Absturz & Kälte: Die unterschätzten Gefahrendes Winters
Wenn im Winter von alpinen Risiken die Rede ist, denken viele zuerst an Lawinen. Doch das Unfallgeschehen zeigt: Die größten Gefahren lauern oft woanders. Dass Bergsteigen inzwischen zum Breitensport geworden ist, sich das Freizeitverhalten verändert und der Klimawandel deutliche Auswirkungen zeigt, beeinflusst auch die Risiken am Berg. Sturz, Absturz, Erschöpfung, Orientierungslosigkeit, Wetterumschwünge oder Herz-Kreislauf-Erkrankungen spielen eine ebenso große Rolle – werden in der Wahrnehmung aber häufig unterschätzt.
Weniger Tote, mehr Verletzte
Vorab: Das Österreichische Kuratorium für alpine Sicherheit (ÖKAS) verfügt auf Basis der Erhebungen der Alpinpolizei über die weltweit älteste Datenbank zum alpinen Unfallgeschehen. Die folgenden Daten (vom 1. November 2023 bis 31. Oktober 2024) beziehen sich damit zwar nur auf Österreich, dennoch lassen sie sich als Vergleichswert auf andere Alpenländer übertragen.

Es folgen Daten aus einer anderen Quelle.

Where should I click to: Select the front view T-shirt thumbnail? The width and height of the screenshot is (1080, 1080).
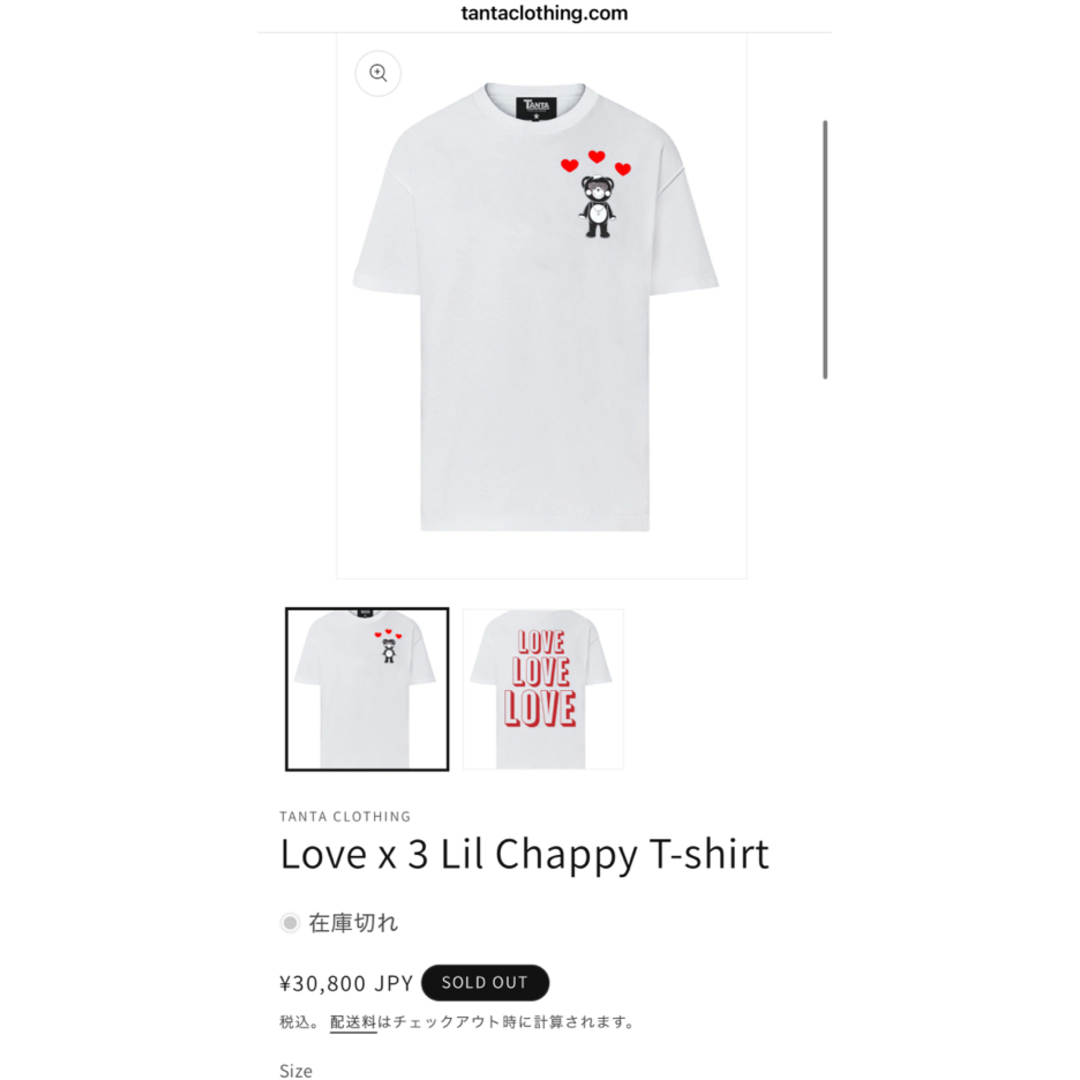click(367, 689)
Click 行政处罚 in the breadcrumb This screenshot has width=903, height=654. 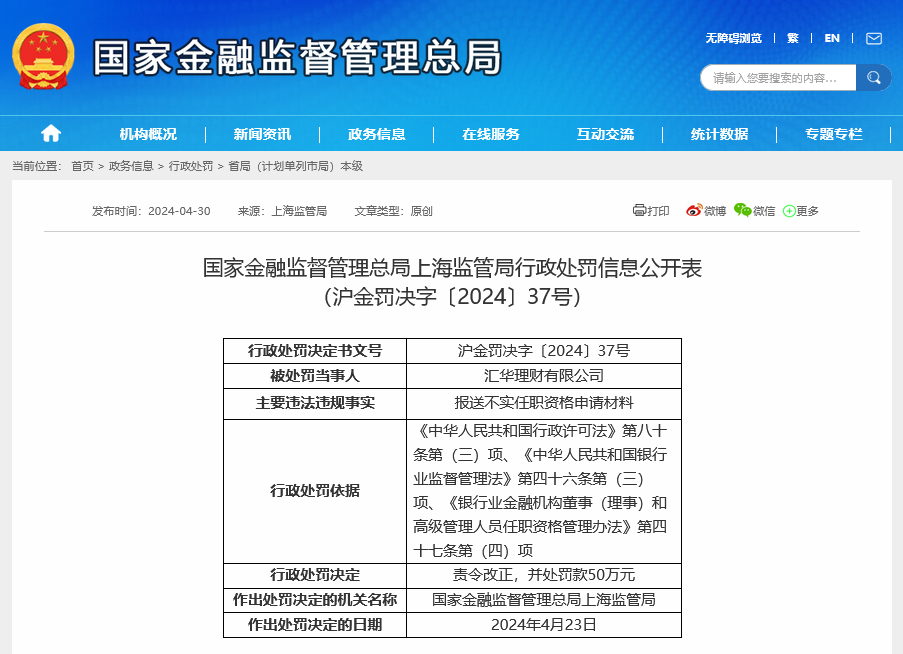pyautogui.click(x=190, y=166)
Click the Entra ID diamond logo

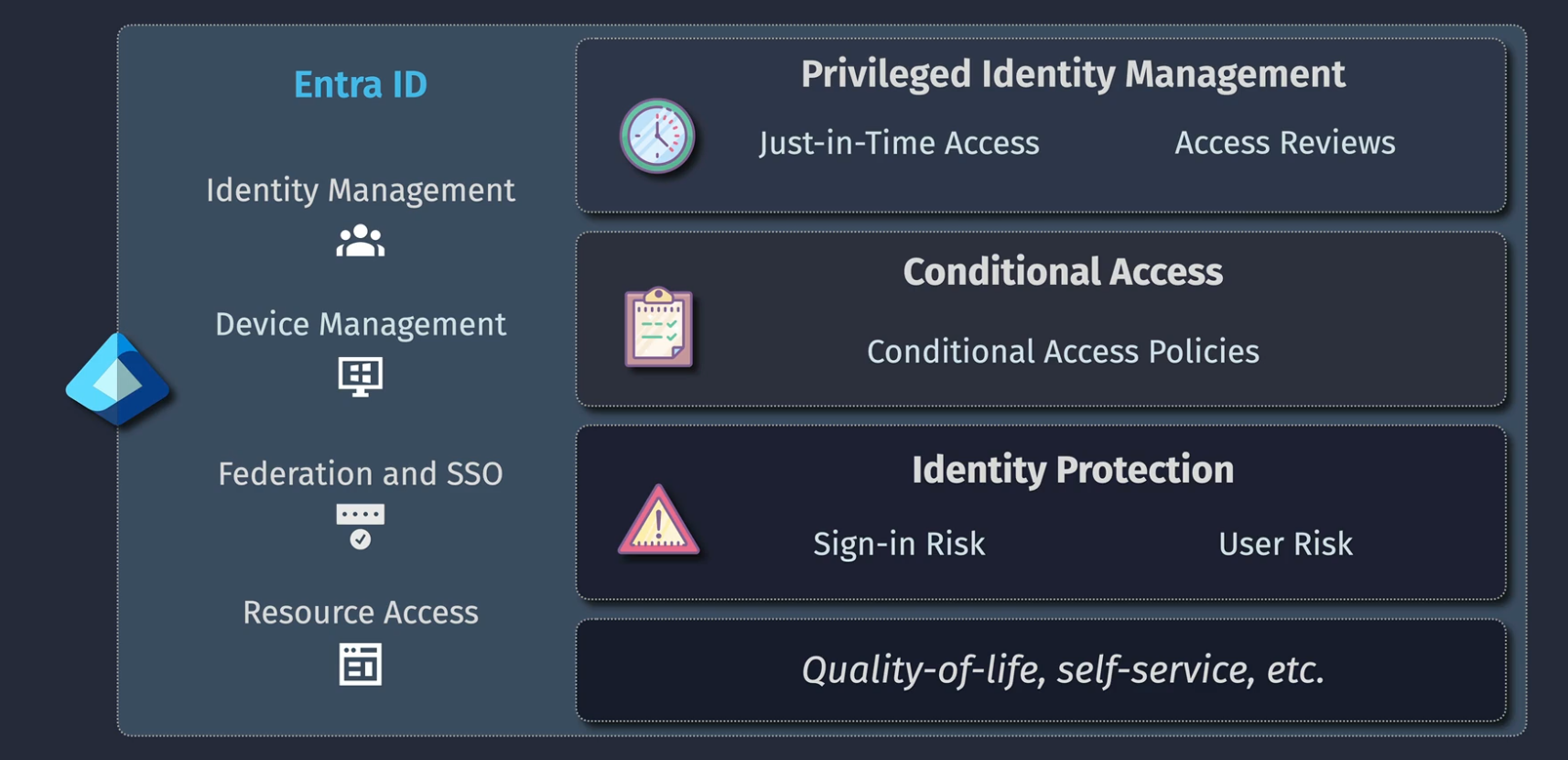pyautogui.click(x=118, y=379)
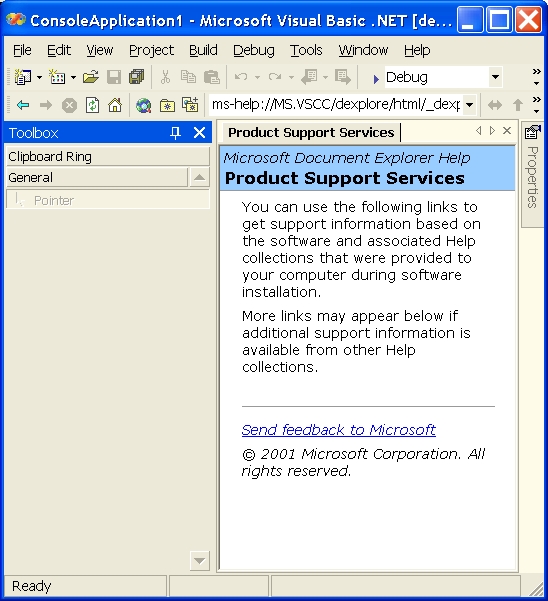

Im Betrachtungszeitraum sind bei den typischen Wintersportarten 68 Personen in den österreichischen Bergen tödlich verunglückt: 33 auf Pisten/ Skirouten, 28 auf Skitour, drei beim Variantenfahren und einige wenige jeweils beim Eisklettern, Langlaufen und Rodeln. Mit 170 Alpintoten bei den Sommerdisziplinen, etwa beim Wandern, Bergsteigen oder Klettern, bleibt die Zahl also deutlich geringer.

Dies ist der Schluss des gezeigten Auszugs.